PERF-90 - Getting issue details... STATUS

Overview

In this testing effort the performance of POST /circulation/check-in-by-barcode running in the Goldenrod release PERF-90 - Getting issue details... STATUS is tested with 1, 5, 8, and 20 virtual users for 30 minutes.

Backend:

mod-inventory-storage-19.2.4
mod-inventory-16.0.1
mod-circulation-19.0.9
mod-circulation-storage-12.0.1
okapi-3.1.1
mod-authtoken-2.5.1
mod-permissions-5.11.2

Frontend:

folio_inventory-4.0.3
folio_circulation-3.0.1
Item Check-in (folio_checkin-3.0.1)

Environment:

61 back-end modules deployed in 110 ECS services
3 okapi ECS services
8 m5.large EC2 instances
2 db.r5.xlarge AWS RDS instance (1 reader, 1 writer)
INFO Okapi logging level

High Level Summary

POST /circulation/check-in-by-barcode takes on average 460ms - 500ms for up to 8 users, and much slower for 20 users
Comparing to Fameflower this Goldenrod version is about 11% - 20% slower, but a couple of tests need to be redone to confirm results.
There were no slow queries or specific API calls, but the total time of all API calls add up to slowness.
mod-authtoken calls add up to at least 20% of the overall time.
mod-circulation appears to have memory leaks

Test Runs and Results

Test	Virtual Users	Duration	OKAPI log level	Profiled	Ramp up (secs)	Average (ms)	75th %tile (ms)
1.	1	30 min	INFO	No	1	459	549
2.	5	30 min	INFO	No	50	460	483
3.	8	30 min	INFO	No	80	502	529
4.	20	30 min	INFO	No	200	975	1093

Running this test on Fameflower gives the following comparison:

Virtual Users	FF Average (ms)	GR Average (ms)	Delta %	FF 75th% tile (ms)	GR 75th %tile (ms)	Delta%
1	414	459	10.87	461	549	19.09
5	435	460	5.75%	458	483	5.46
8	505	502	-0.59	531	529	-0.38
20	851	978	14.57	914	1093	19.58

It looks like Goldenrod is slower than Fameflower by about 10%-19%. There were inconclusive tests for 5 and 8 users, or 1 and 20 users, so a new set of tests were rerun against both Goldenrod and Fameflower builds:

Test	Virtual Users	Duration	OKAPI log level	Profiled	Ramp up (secs)	Average (ms)	75th %tile (ms)
5.	1	30 min	WARNING	No	1	463	559
6.	5	30 min	WARNING	No	50	466	486
7.	8	30 min	WARNING	No	80	523	550
8.	20	30 min	WARNING	No	200	988	1072

When comparing to a new set of Fameflower response times:

Virtual Users	FF Average (ms)	GR Average (ms)	Delta %	FF 75th% tile (ms)	GR 75th %tile (ms)	Delta%
1	410	463	12.93	455	559	22.86
5	420	466	10.95	442	486	9.95
8	471	523	11.04	499	550	10.22
20	851	988	16.10	909	1072	17.93

A couple things to note about the methodology of the second round of test runs:

mod-circulation and mod-feesfines were all restarted before each test run because there are indications that these two modules have memory leaks. These leaks over time affect performance and the modules take longer to respond. It was important to have them at the same state before each test run for consistency in time
OKAPI log level on both builds, FF and GR, were confirmed to be the same. This time they were set at WARNING level, but the level is not relevant in this discussion as long as both builds have the same log level.

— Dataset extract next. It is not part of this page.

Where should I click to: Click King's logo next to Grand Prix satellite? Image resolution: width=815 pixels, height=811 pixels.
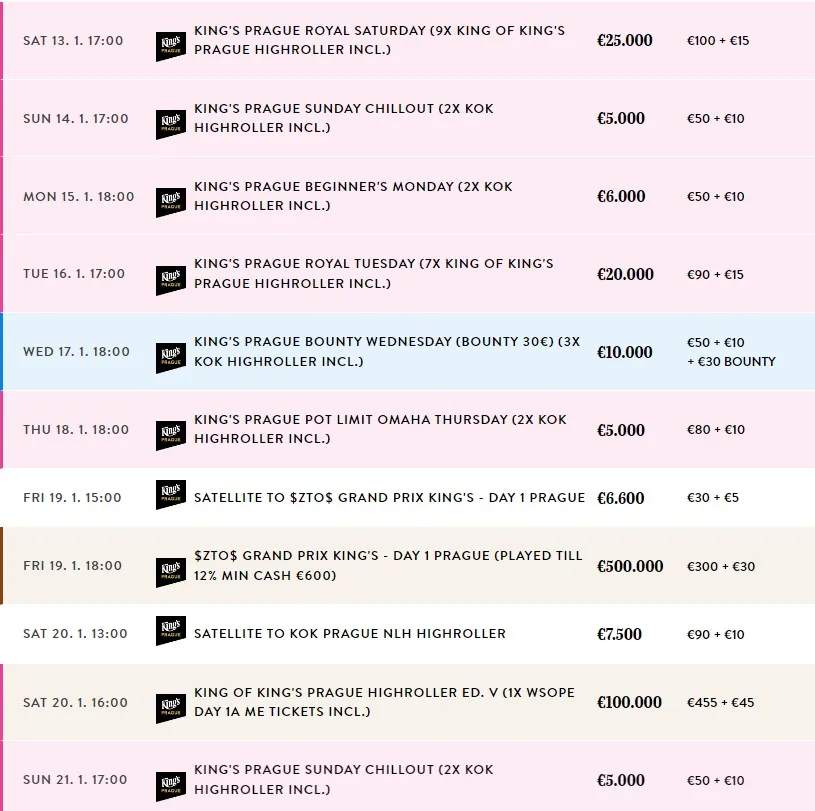tap(171, 495)
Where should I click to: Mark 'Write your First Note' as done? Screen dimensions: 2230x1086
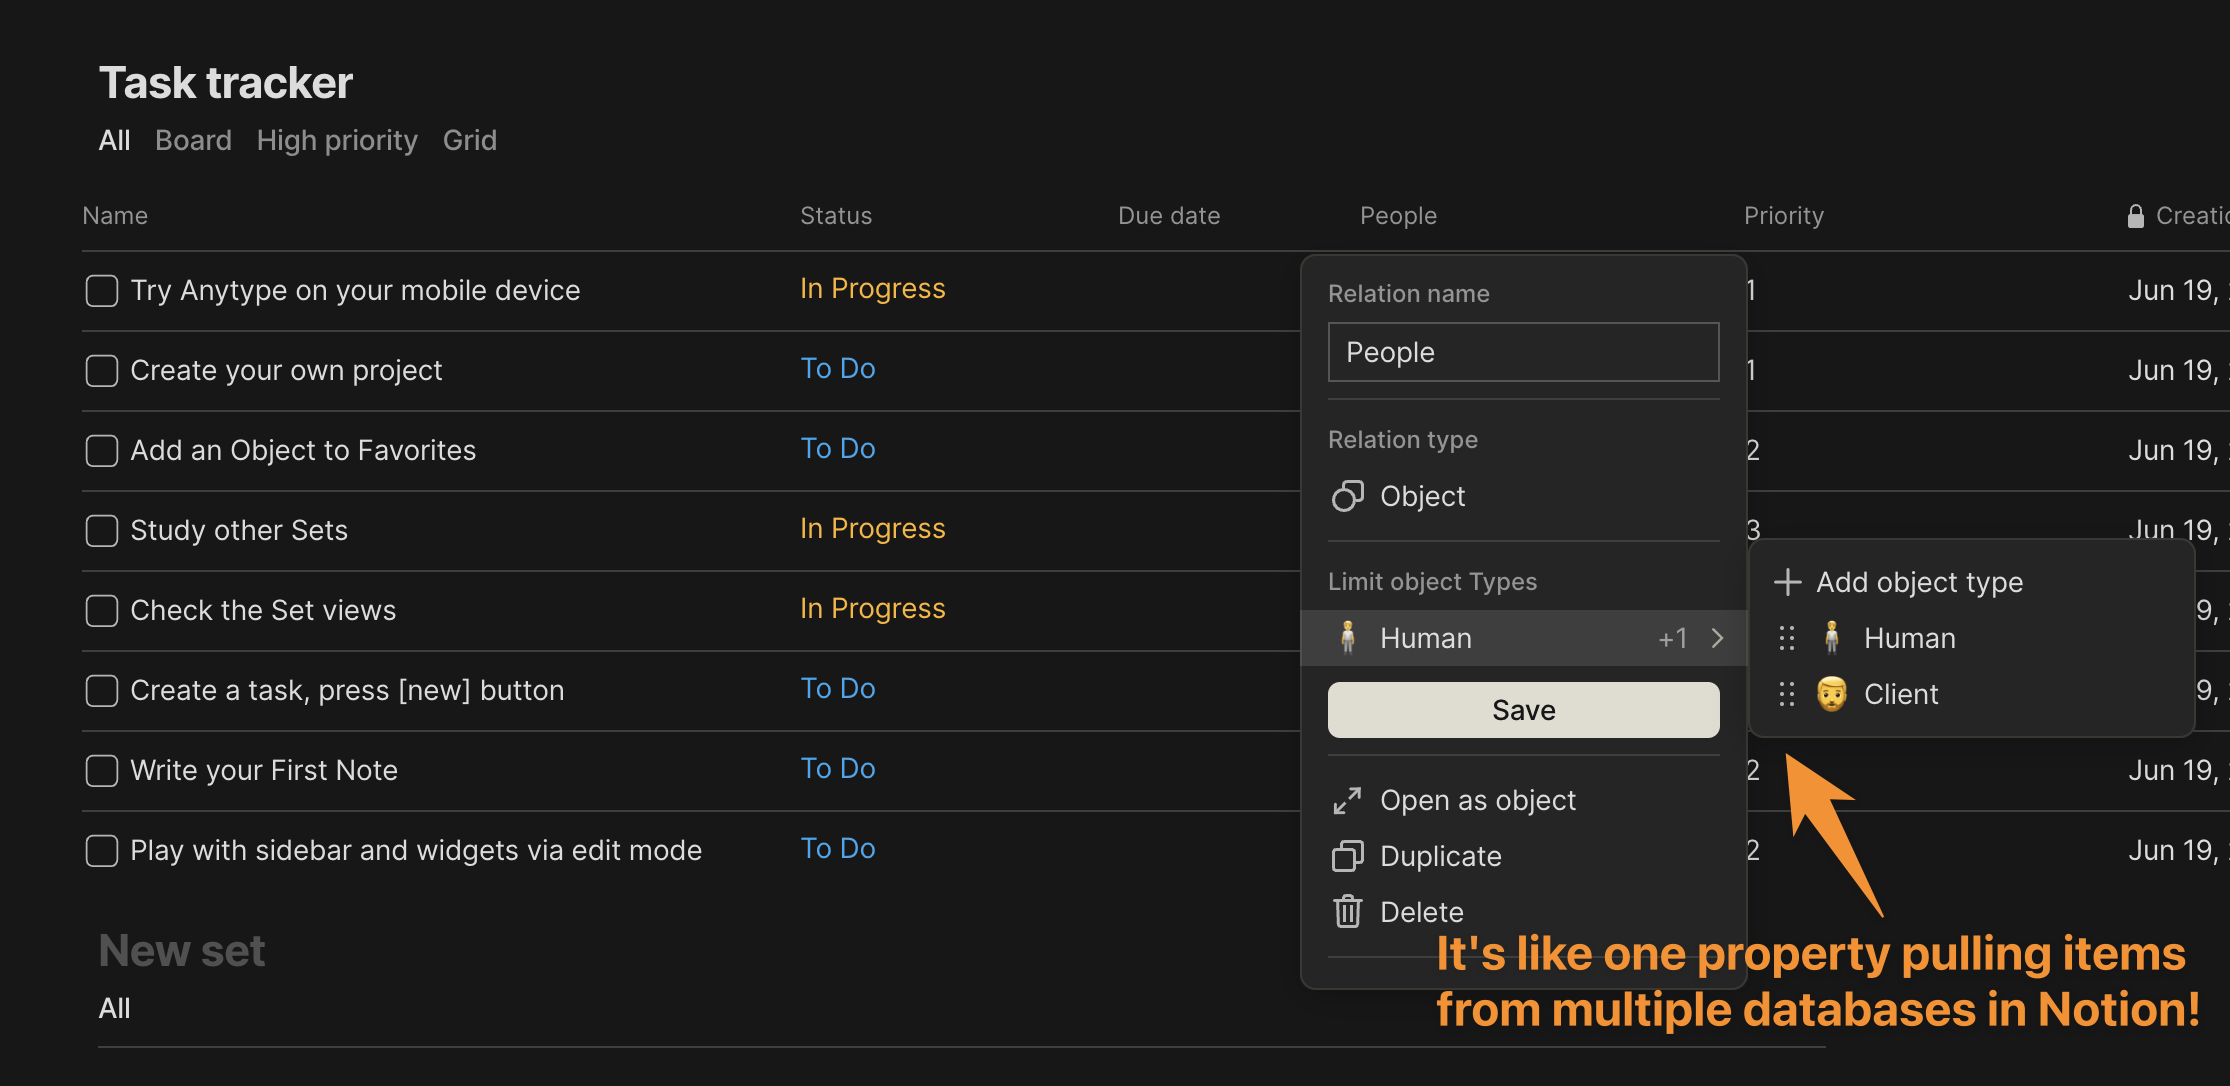tap(102, 771)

Here we see a more consistent and tighter band of delta variability between the test runs. With the second test run results, and also considering the first set of results, we can more confidently conclude that Goldenrod version is about 10-17% slower than Fameflower.

JVM Profiling

Did not profile because profiling for this API was incorporated in Check in items workflow Test Report (Fameflower)

Database

Database shows that CPU usage increases according with number of users. CPU usage for 1 user is about 3-5 %. CPU usage for the high case of 20 users is 60%.

Virtual Users	CPU %
1	8
5	34%
8	50%
20	65%

Database Slow queries

There were no slow queries in this API call. Slow queries are those that take longer than 20ms.

CPU Utilization

The following shows CPU utilization percentage of the ECS services running okapi and the relevant nmodules.

	1 user		5 users		8 users		20 users
	Average %	Range %	Average %	Range %	Average %	Range %	Average %	Range %
Okapi	47	45-48	167	156-177	228	218-238	240	154-282
mod-circulation	146	146-152	155	145-155	135	103-159	237	166-800
mod-circulation-storage	12	10.31-14.77	30	27-41	40	39-61	48	47-52
mod-inventory	3.0	3.03-3.26	3.28	3.23-3.49	3.16	3.0-3.31	3.11	3.10-3.22
mod-inventory-storage	24	17.83-26.11	87	81-90	123	114-152	142	111-159

mod-circulation seems to be performing erratically at times. It needs to be focused on in a longevity test.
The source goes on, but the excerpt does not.